Richterliche Hilfsorgane:
Unterstützen Richter, sind aber weisungsgebunden.
Dazu zählen:
Rechtspfleger (mit übertragenen Aufgaben),
Polizei (wenn auf richterlichen Auftrag tätig),
Weitere Kräfte wie Kanzleipersonal, Gerichtsvollzieher etc.
Was sind die verfassungsrechtlichen Grundsätze der Gerichtsbarkeit?
Legalitätsprinzip (Art. 18 Abs. 1 B-VG): Auch wenn für Gerichte nicht ausdrücklich normiert, gilt der Grundsatz der Gesetzesbindung sinngemäß – Gerichte müssen auf gesetzlicher Grundlage handeln.
Öffentlichkeit und Mündlichkeit der Verhandlung: Gerichtsverhandlungen in Zivil- und Strafsachen sollen öffentlich und mündlich sein, um Transparenz und Volkskontrolle zu gewährleisten (Art. 90 B-VG, Art. 6 EMRK).
Anklageprozess (Art. 90 Abs. 2 B-VG):
Trennung von Anklage und richterlicher Entscheidung (anders als beim Inquisitionsprinzip).
Nur die Staatsanwaltschaft darf Anklage erheben.
Keine Verfolgung ohne Anklage und Beweislast beim Ankläger.
Es gilt die Unschuldsvermutung (Art. 6 Abs. 2 EMRK).
Verbot der Todesstrafe (Art. 85 B-VG): Die Todesstrafe ist verfassungsrechtlich verboten.
Was ist die Justizverwaltung?
Die Justizverwaltung umfasst alle organisatorischen Maßnahmen zur Unterstützung richterlicher Tätigkeit, wie Personal- und Gebäudeverwaltung oder Beschaffungswesen.
Ob sie Teil der Verwaltung oder der Gerichtsbarkeit ist, hängt vom zuständigen Organ ab:
Einzelrichter handeln bei Justizverwaltungsaufgaben als weisungsgebundene Verwaltungsorgane.

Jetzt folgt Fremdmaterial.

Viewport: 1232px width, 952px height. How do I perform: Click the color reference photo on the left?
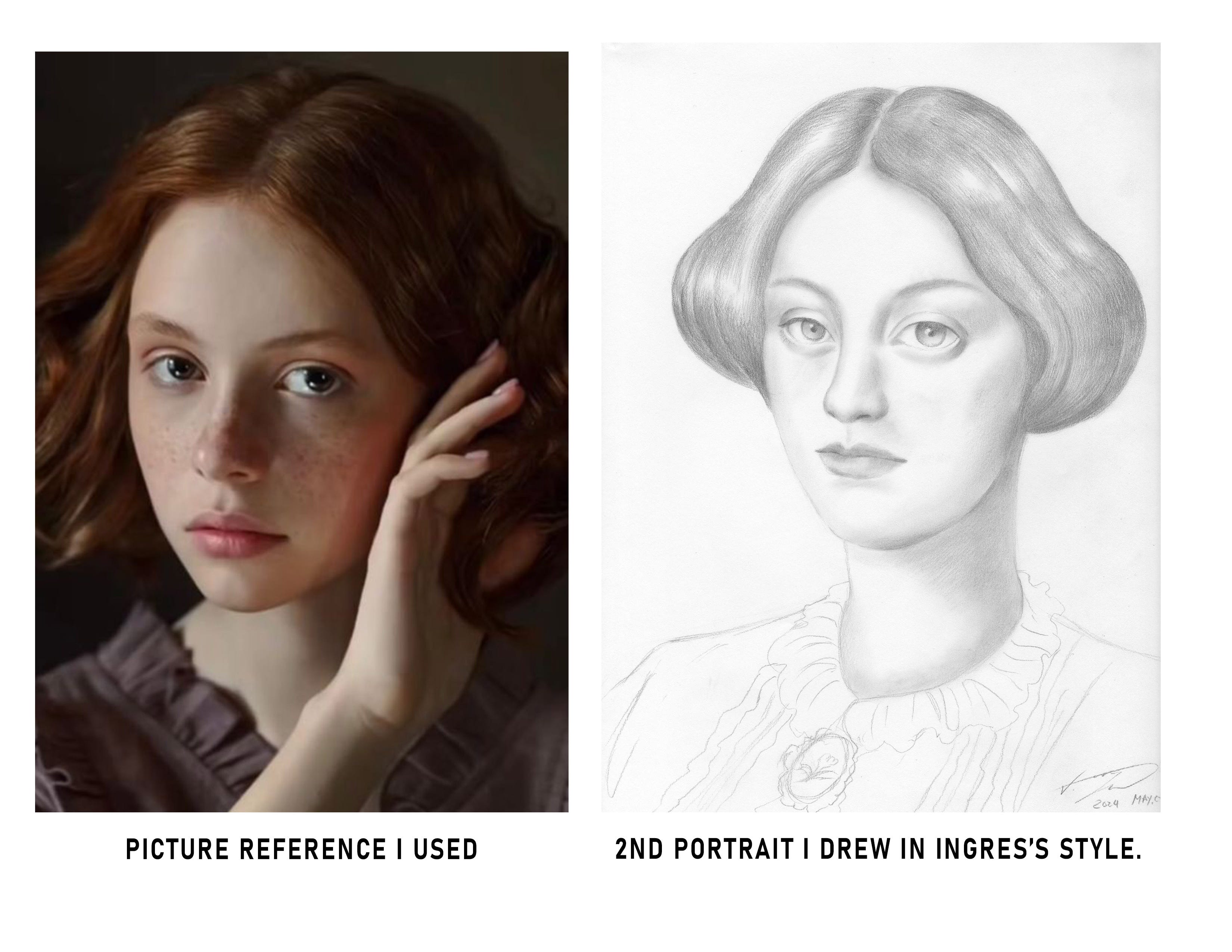click(301, 432)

Senate oder Kommissionen agieren dagegen im Rahmen der Gerichtsbarkeit und genießen dabei richterliche Unabhängigkeit.
Wie handelnd die Gerichte? (Entscheidungsformen & Verfahrensquellen)
Entscheidungsformen:
Ordentliche Gerichte fällen Urteile,
Gerichte des öffentlichen Rechts erlassen Erkenntnisse – beide sind Entscheidungen in einem Rechtsstreit oder einer Strafsache.
Zusätzlich erlassen Gerichte verfahrensrechtliche Anordnungen in Form von Beschlüssen.
Verfahrensgrundlagen:
Für ordentliche Gerichte gelten insbesondere die Zivilprozessordnung (ZPO) und die Strafprozessordnung (StPO).
Für Gerichte des öffentlichen Rechts gelten:
Verwaltungsgerichtsverfahrensgesetz (VwGVG),
Verwaltungsgerichtshofgesetz (VwGG),
Verfassungsgerichtshofgesetz (VfGG).